- [SELECTED TEXT]:

▶

It’s been a good decade and a half since the last time we had contact. Not that I’ve ever really wanted to. I’ve spent the past twenty-six years of my life undoing most of the damage that you brought to my family, my brother Darren, my younger siblings and me. It’s been a long hard road, and though I know that I’m near the end of my journey in reclaiming myself, past, present and future, I also know I can’t finalize this without speaking my piece and finding it with you in the process.

You see, even though it’s been a good twenty-two and a half years since the last time you put your hands and fists on me in anger, I still bear some of the scars from those episodes of abuse. Some of my dental work, to be sure, is a result of one too many punches to my jaw and a few too many chipped pieces off of my two front upper teeth. A small but thick and dark scar remains on my right hip from the time you literally whipped me when I was twelve. And the constant stress of living in the same apartment with you is likely the single biggest reason for my irritable bowel syndrome.

My psychological scars are even deeper than my physical ones. Even with me forgiving you so long ago for all the horrors that you caused, your face still symbolizes evil in my nightmares. For the first ten years after my mother’s so-called marriage to you ended, I could count on you showing up in my dreams about once every six weeks. It was a brief reminder that no matter how well things might have been going, that I shouldn’t be but so happy, so content, so at peace with myself and my world. Even as a man who’s been married for eight and a half years and has a truly wonderful five-year-old son, I still occasionally have to fight the evil that you represent off in my scariest of dreams.

Yes, I forgave you ages ago, soon after you left 616 for the last time, the summer of ’89. I didn’t forgive you just because the Bible says to do so. I certainly didn’t forgive you because of the rare occasions you might have done something good in our lives. I forgave you because I knew that I couldn’t live my life, that I couldn’t begin trusting others again until I let go of my hatred toward you.

But because of the mind that I’ve been blessed with, I can’t truly forget all that you did. I can’t forget how you allowed me to be mugged by your good-for-nothin’ friends just so that you could “make a man outta me.” I can’t forget how you knocked my mother unconscious in front of me. I can’t forget how I discovered that you were a overeating, womanizing, abusive asshole who used being a Hebrew-Israelite–the most bizarre cult that anyone could possibly join–as an excuse for your misogyny and violence. Despite forgiving you, I still have a part of me that has yet to heal from you snatching my childhood away.

◀

- [INFORMATION PROVIDED]:
▶

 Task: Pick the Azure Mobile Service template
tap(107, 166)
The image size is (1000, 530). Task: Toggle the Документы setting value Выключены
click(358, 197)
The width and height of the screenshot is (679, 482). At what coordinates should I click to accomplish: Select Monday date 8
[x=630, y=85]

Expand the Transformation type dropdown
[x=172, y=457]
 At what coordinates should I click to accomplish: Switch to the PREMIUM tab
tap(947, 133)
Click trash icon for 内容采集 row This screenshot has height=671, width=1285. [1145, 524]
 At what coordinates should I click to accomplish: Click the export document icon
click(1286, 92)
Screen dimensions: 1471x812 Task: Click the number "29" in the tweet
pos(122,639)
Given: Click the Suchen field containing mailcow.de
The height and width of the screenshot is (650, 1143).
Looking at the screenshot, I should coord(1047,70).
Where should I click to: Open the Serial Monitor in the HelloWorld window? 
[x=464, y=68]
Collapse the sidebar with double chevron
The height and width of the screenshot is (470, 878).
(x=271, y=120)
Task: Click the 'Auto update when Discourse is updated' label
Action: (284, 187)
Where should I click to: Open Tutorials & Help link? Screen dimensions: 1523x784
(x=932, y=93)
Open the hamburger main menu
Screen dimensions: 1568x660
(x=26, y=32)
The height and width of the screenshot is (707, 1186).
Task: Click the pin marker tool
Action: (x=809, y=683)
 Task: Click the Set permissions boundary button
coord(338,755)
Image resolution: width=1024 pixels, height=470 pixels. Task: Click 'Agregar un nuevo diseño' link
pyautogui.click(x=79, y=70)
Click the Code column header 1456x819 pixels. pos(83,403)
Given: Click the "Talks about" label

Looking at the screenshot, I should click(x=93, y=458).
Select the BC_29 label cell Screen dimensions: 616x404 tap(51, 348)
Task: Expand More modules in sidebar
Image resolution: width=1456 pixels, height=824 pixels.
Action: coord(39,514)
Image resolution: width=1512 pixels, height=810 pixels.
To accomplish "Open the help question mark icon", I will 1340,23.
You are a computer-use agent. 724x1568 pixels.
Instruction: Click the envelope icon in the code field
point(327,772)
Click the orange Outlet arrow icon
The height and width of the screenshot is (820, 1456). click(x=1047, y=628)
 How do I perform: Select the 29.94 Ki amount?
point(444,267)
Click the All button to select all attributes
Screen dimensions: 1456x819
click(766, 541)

◀

- [OBJECTIVES]:
**1.** Summarize the letter about childhood abuse in two sentences.
**2.** Extend the letter about childhood abuse beyond its last paragraph.

- [ANSWERS FOR THE EXERCISE]:
**1.** More than twenty-two years after the addressee last hit the writer, the abuse has left lasting physical scars, including dental damage, a scar on the right hip and likely irritable bowel syndrome, as well as nightmares in which the addressee's face still stands for evil. The writer forgave the addressee long ago in order to let go of hatred and trust others again, but cannot forget what was done and still has a part that has yet to heal from losing a childhood.

**2.**
Yet you know what I’ve come to realize? That forgiveness is a choice that I have to make everyday if it’s to mean anything in my life, especially when it comes to you. It’s like being married or being committed to raising your children in the best possible way. It’s a choice that allows me to grow as a person, as a husband and as a father. It’s a choice I simply cannot afford to ignore.

And in the past two decades, as I’ve continued to make the hard choice to stand in forgiveness, I find myself feeling sorry for you. Not so much because of what made you who you were back then. More because you have numerous opportunities to make the right choices in life for yourself, your children, and for my mother, and chose instead to make the wrong ones. There are many things in life that aren’t black and white, but most of your choices were, and yet you still chose evil over good. The single worst choice you made in life was to delude yourself and attempt to delude us by believing that becoming part of a wacky Afrocentric Judaism would make you a better person, a benevolent father, a beneficial husband.

By not getting to the root of your issues, your emptiness, your contempt for yourself, your fear of the world outside of your definition of the so-called streets (as if Mount Vernon was South Central LA), you came to us in the spring of ’81 to start a wave of terror that could only end with me leaving for Pittsburgh and my mother finally standing up to you six and eight years later.

For me, the cruelest irony about those years was that my alcoholic father and my late eccentric AP History teacher Harold Meltzer served as better role models for manhood and human hood than you did as a sober kufi-wearing and Torah-quoting descendant of Abraham. Yet you spent as much time as you could telling us how to be men, even though you didn’t know how to be one yourself. From what my younger siblings have told me over the years, you’re still searching for an identity as if you can go to Madison Avenue and West 47th and buy it as the latest and coolest fashion. Luckily, I did learn quite a bit about what not to do with kids from your example. Maybe that’s a part of the reason why Noah’s thriving as much as he is.

So my plan from here on out is this. Just because I find myself liking something that you may like or might have liked in the past does not mean I should automatically hate it myself. I’ve picked up a new appreciation for martial arts in no small part because of Avatar: The Last Airbender. Just because you used your fourth-degree black belt in Isshin-ryu karate to knock out my mother and put a knot on my forehead doesn’t mean I should shun the idea of spiritual balance and finding peace within myself.

Just as I need to rededicate myself to forgiveness in order to save myself from time to time, I also need to continued to resolve to both be at peace and enjoy life. All without the gnawing sense that something or someone will betray me and take those things away from me. So, for this piece of hard-earned wisdom, if nothing else, I thank you.